**What to work on:** Take every line of the material and reproduce it exactly.
---------- Input
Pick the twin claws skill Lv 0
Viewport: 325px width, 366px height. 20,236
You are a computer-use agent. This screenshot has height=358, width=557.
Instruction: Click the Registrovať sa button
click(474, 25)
--------------------
**Final answer:**
Pick the twin claws skill Lv 0
Viewport: 325px width, 366px height. 20,236
You are a computer-use agent. This screenshot has height=358, width=557.
Instruction: Click the Registrovať sa button
click(474, 25)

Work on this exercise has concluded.